(WHAT YOU WILL DO) According to the post on post-election political philosophy, who was the 45th Roman Emperor?

(SELECTION)

Thursday, January 19, 2017

Post Election Political Philosophy

I'm disappointed, but it doesn't change my mind. I had a lot of people subtly and no-so-much ask, "Are you happy now - your privileged non-involvement got us Trump?" I mean, yeah, it's almost impossible not to have a preference when presented with the choice between two things - and the candidate I would've preferred to win, lost - but as Brian Zahnd is fond of saying, "Does anyone know the name of the 45th Roman Emperor?" (It was Probus, by the way, but the point remains.)

I don't think its necessarily wise to elect a sick person President of the United States, but Lord knows he's not the only narcissist to ever hold the most powerful office in the world (you can go back to that Roman Emperor list and throw darts). I certainly don't agree with his overarching philosophy or "me (or 'us') first," but that political philosophy is hardly new, it's just been stated more plainly.

This isn't an apology for Trump, either - I think those "respect the office, if not the man" arguments are way misguided. Our tradition has been "respect the office, if not the politics." Personal moral failure has been cause for resignation or impeachment in modern Presidencies.* I do think, though, people have too thoroughly conflated politics and personal morality, using Trump's abhorrentness to justify a vilification of everything he says. This is typical practice in political debates (regardless of whether the person in question has questionable morality or not) and thus holds little weight with the other side.

(RECORDED INFORMATION)
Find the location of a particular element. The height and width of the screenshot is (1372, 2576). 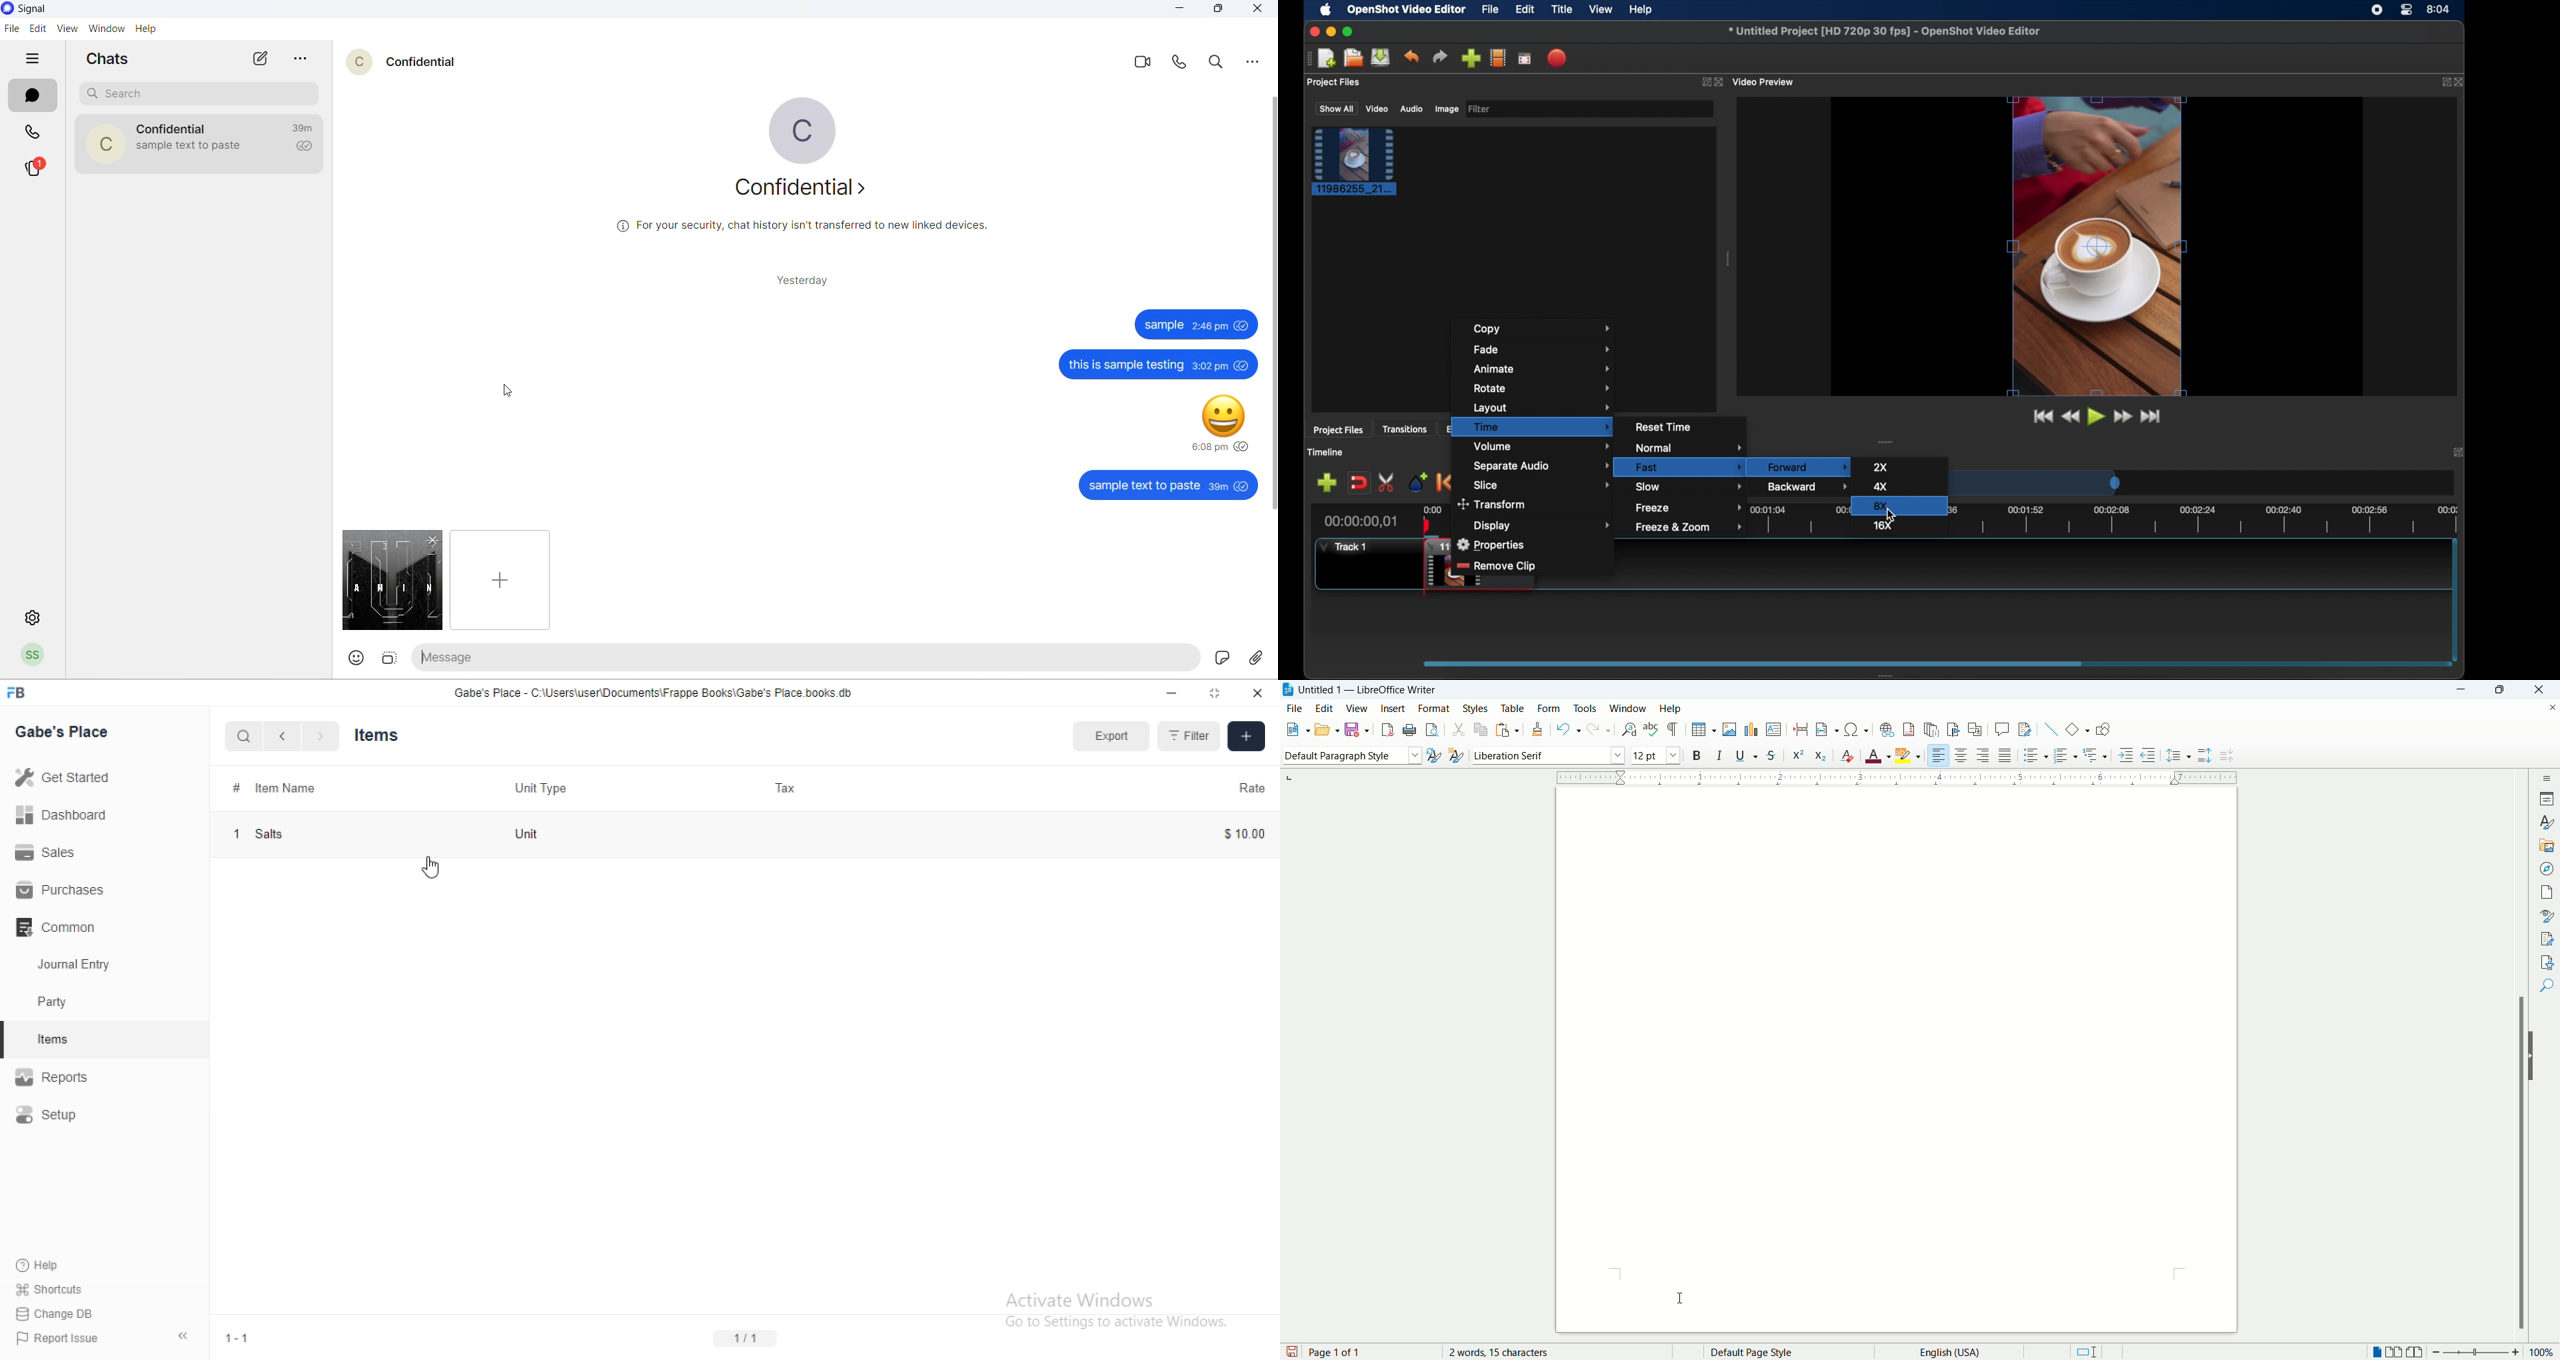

(FULL ANSWER) Probus